Les 9 premiers oeufs... dans l'ancien incubateur.
Le trafic aérien international étant perturbé par une éruption
volcanique, l'arrivée du nouvel incubateur, offert par
la WPA-France, a été retardée de plusieurs jours.
Pour ne pas perdre de temps, nous avons commencé à travailler
avec les deux soigneurs : Yang Hong-Rong et Ma Hong.
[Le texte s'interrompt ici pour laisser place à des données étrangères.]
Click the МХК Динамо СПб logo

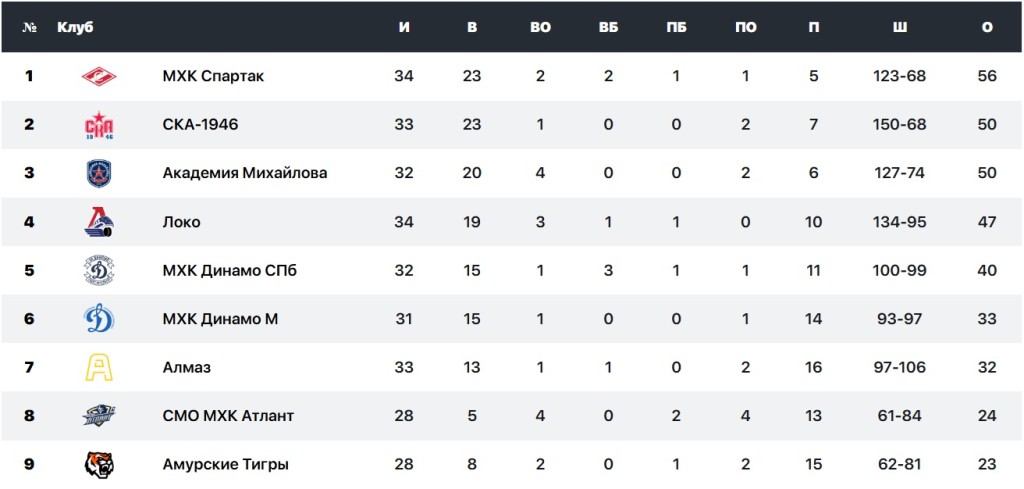(99, 270)
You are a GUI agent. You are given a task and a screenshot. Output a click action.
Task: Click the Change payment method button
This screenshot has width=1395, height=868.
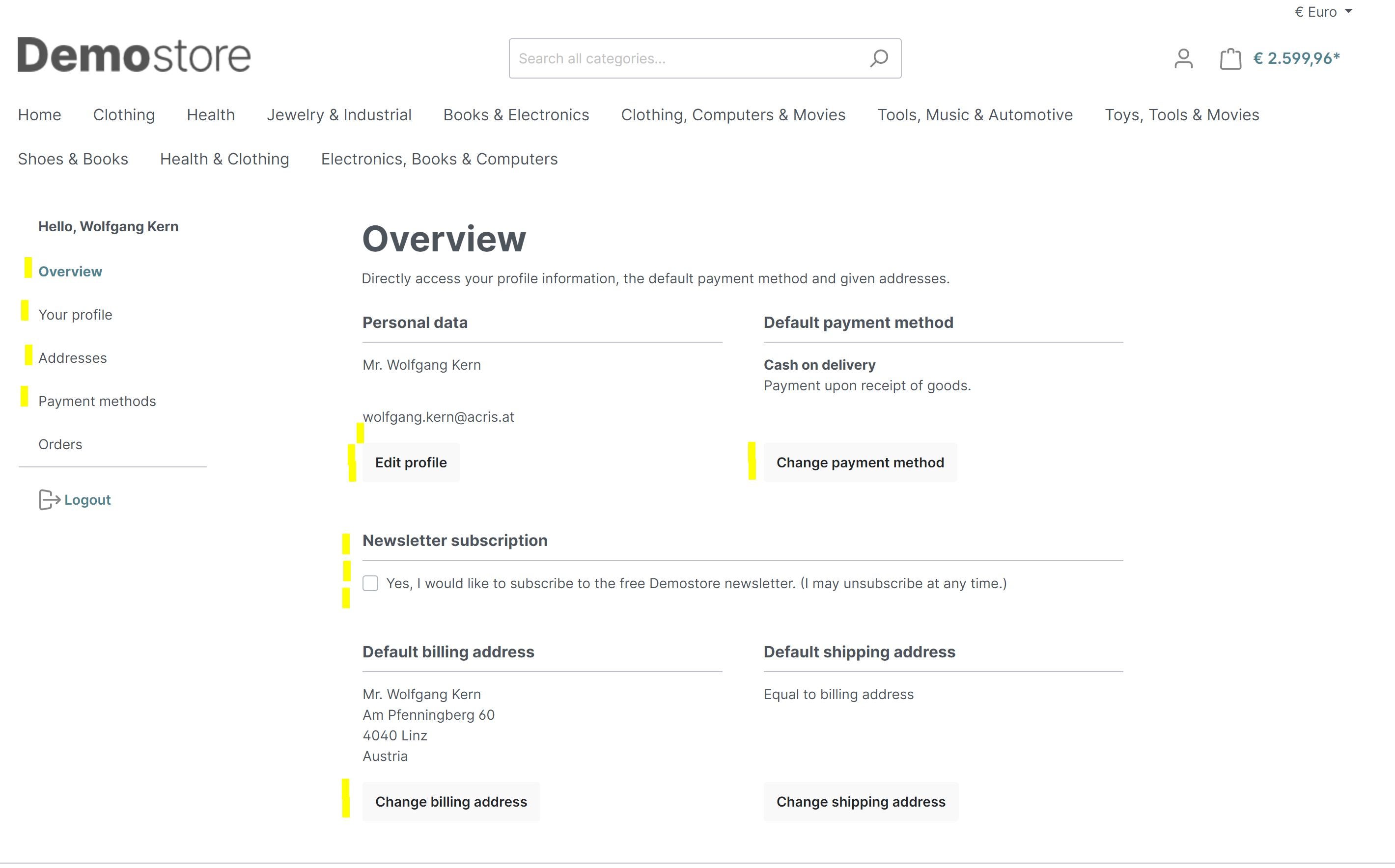860,462
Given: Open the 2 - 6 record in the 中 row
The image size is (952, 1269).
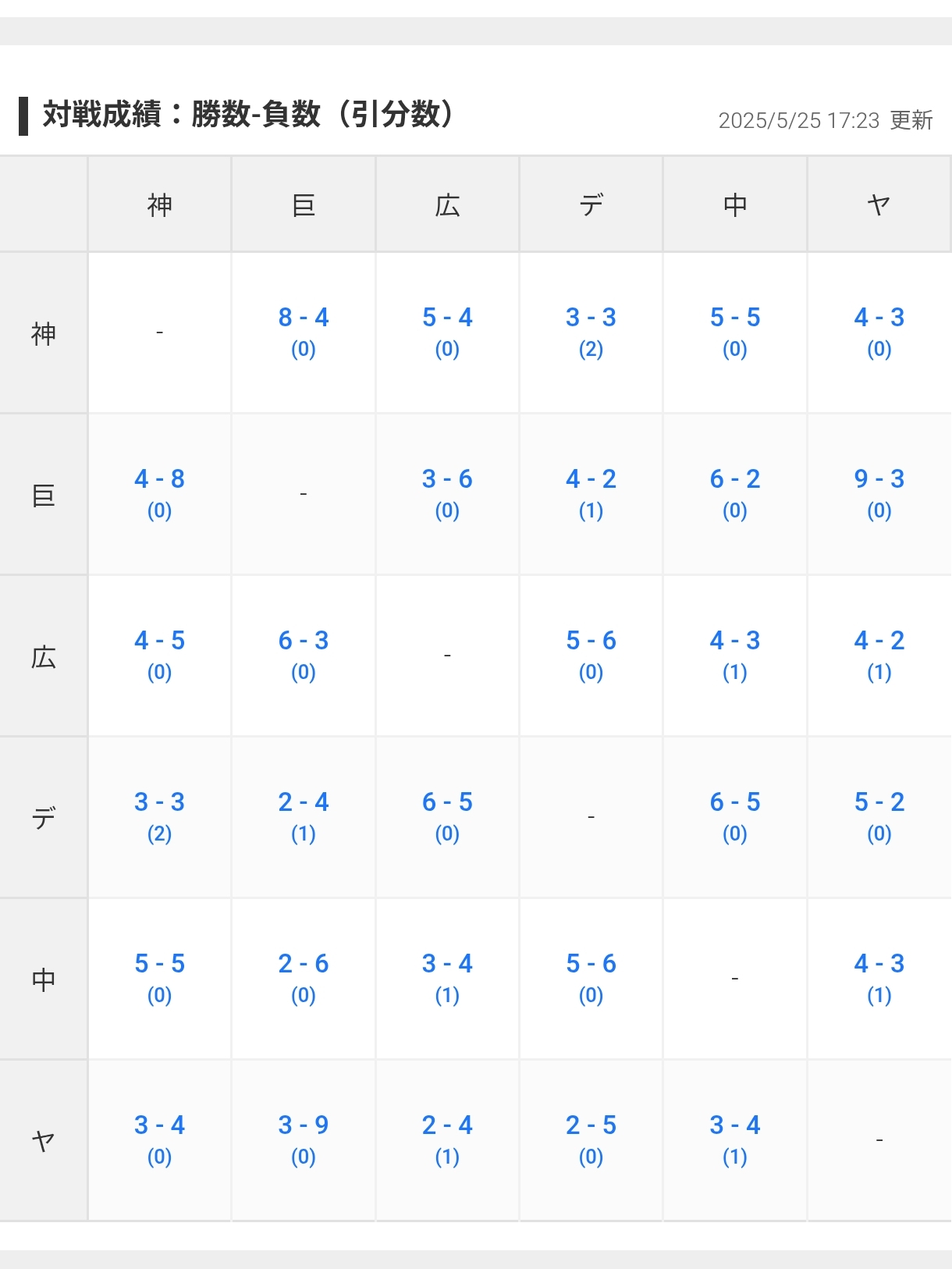Looking at the screenshot, I should pos(303,964).
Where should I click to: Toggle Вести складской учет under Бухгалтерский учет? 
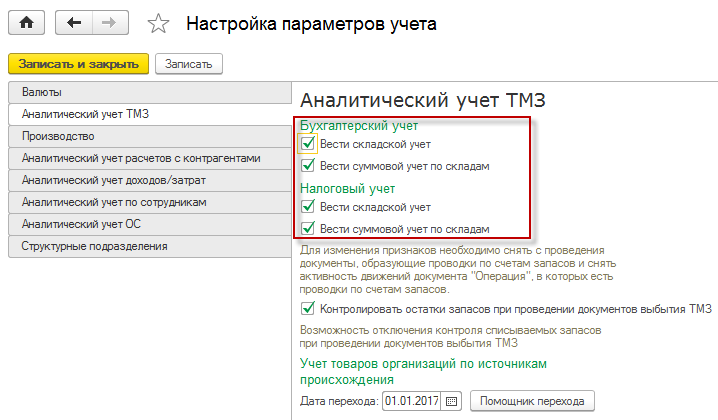pyautogui.click(x=308, y=144)
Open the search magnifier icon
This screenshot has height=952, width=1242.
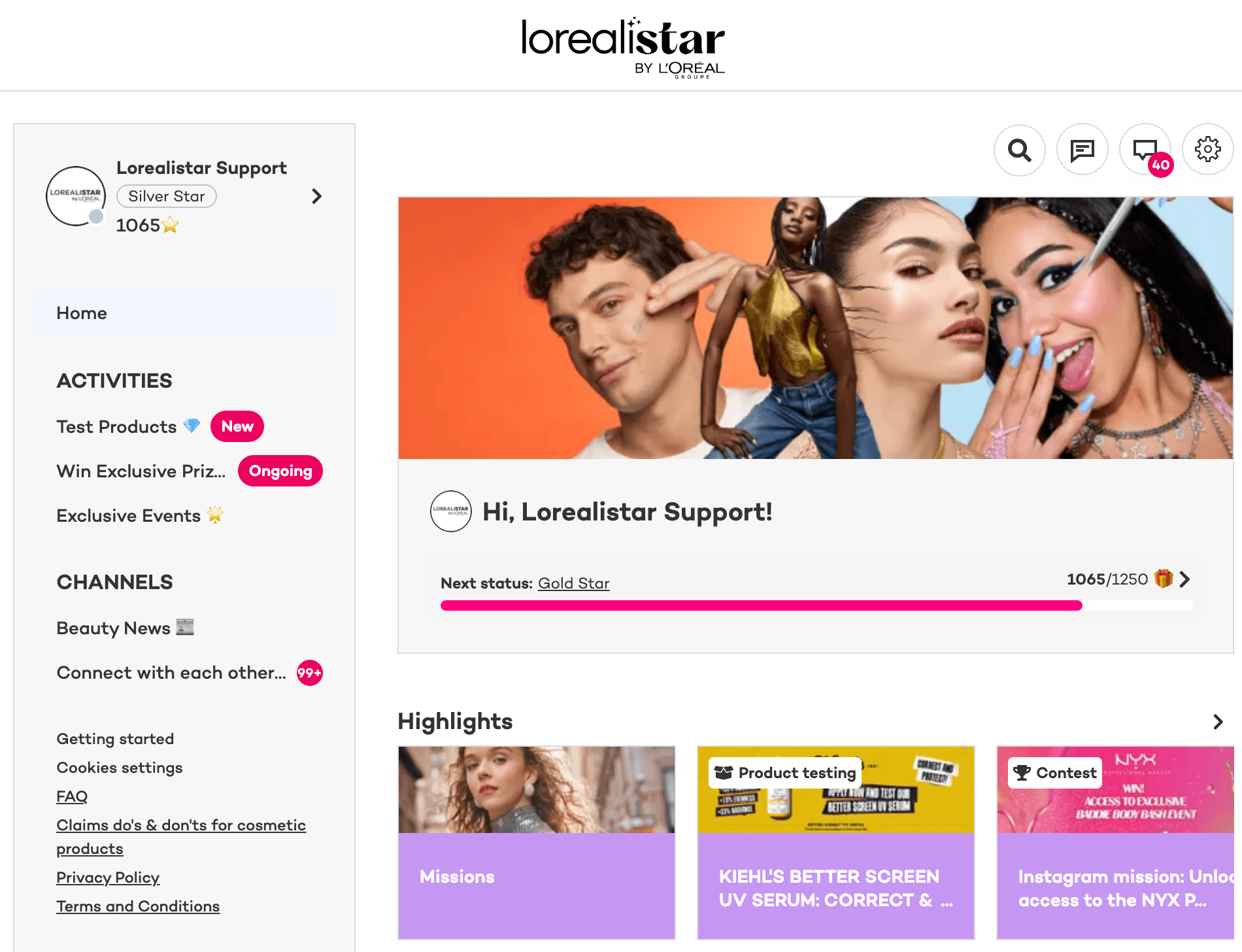click(x=1019, y=150)
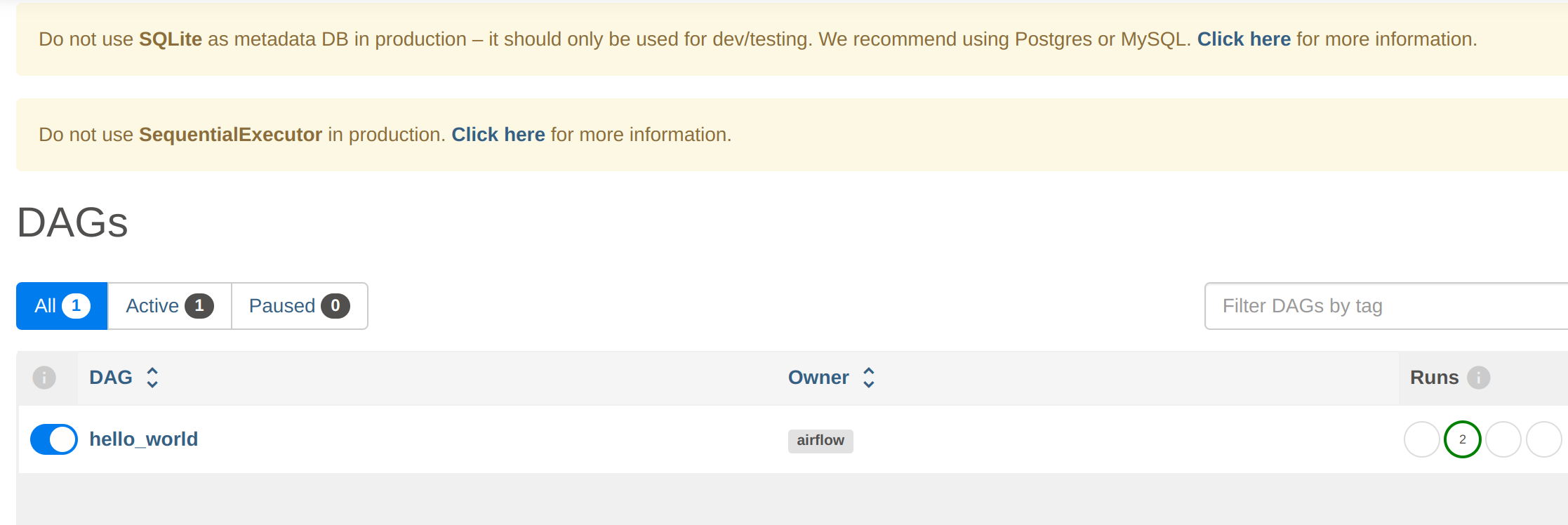
Task: Pause the hello_world DAG
Action: click(x=53, y=439)
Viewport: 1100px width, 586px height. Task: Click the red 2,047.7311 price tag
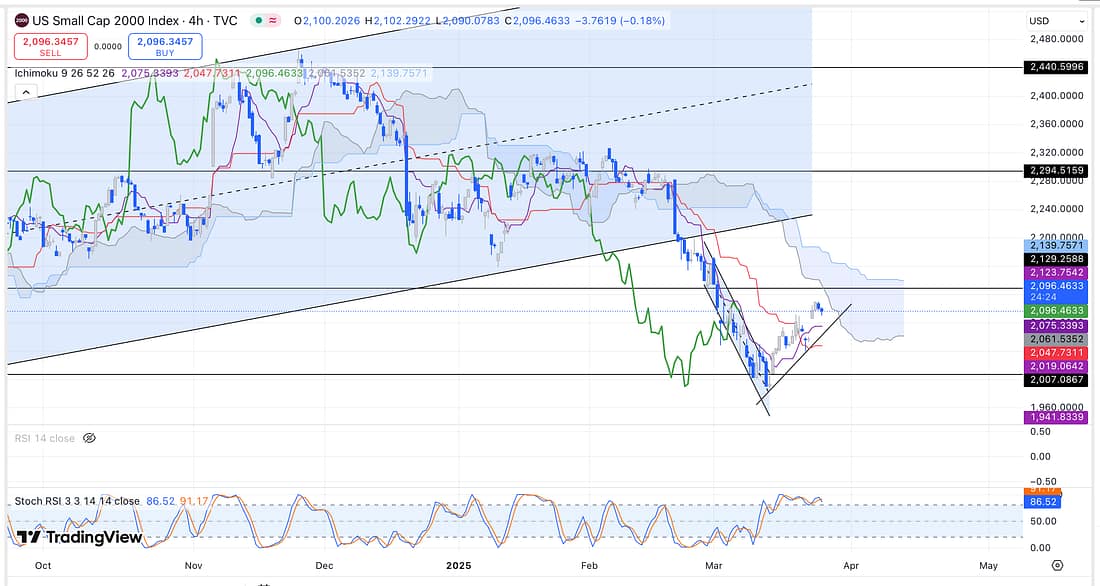(1054, 354)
Et essayer de sauver les oeufs déjà en incubation
dans le vieil incubateur...
    Mes deux principales missions étaient d'assurer la mise en service du nouvel incubateur offert par la W.P.A.-France et de former le personnel du centre à son usage. L'incubateur ayant un peu de retard, nous avons profité de ces quelques jours pour observer les installations et les oiseaux. J'ai également mis à profit ce temps pour assurer une formation intensive, sur l'élevage des oiseaux et l'incubation, à mon traducteur. Grâce à ces premières bases, il a pu commencer à échanger avec les deux soigneurs et collecter les premières informations sur la gestion des oiseaux et des œufs. Lors de ces discussions, j'ai pu mieux cerner le niveau de compétence de nos deux soigneurs et en conclure que leurs connaissances en élevage étaient relativement bonnes. La pratique de l'incubation artificielle semblait un peu nouvelle pour eux mais ils maîtrisaient les méthodes d'élevage des jeunes et l'entretien des adultes.

Durant ces quelques jours, j'ai eu l'occasion de faire différentes observations sur les oiseaux, leur mode de soins ou encore sur les installations et leur environnement
Ration quotidienne d'un couple
Observation de l'état d'engraissement d'une femelle
Saillie assistée : la femelle est maintenue par les ailes...
et le mâle se débrouille...
Mesure du diamètre des pattes pour le baguage
Examen d'un des mâles d'origine sauvage,
handicapé depuis le tremblement de terre de 2008.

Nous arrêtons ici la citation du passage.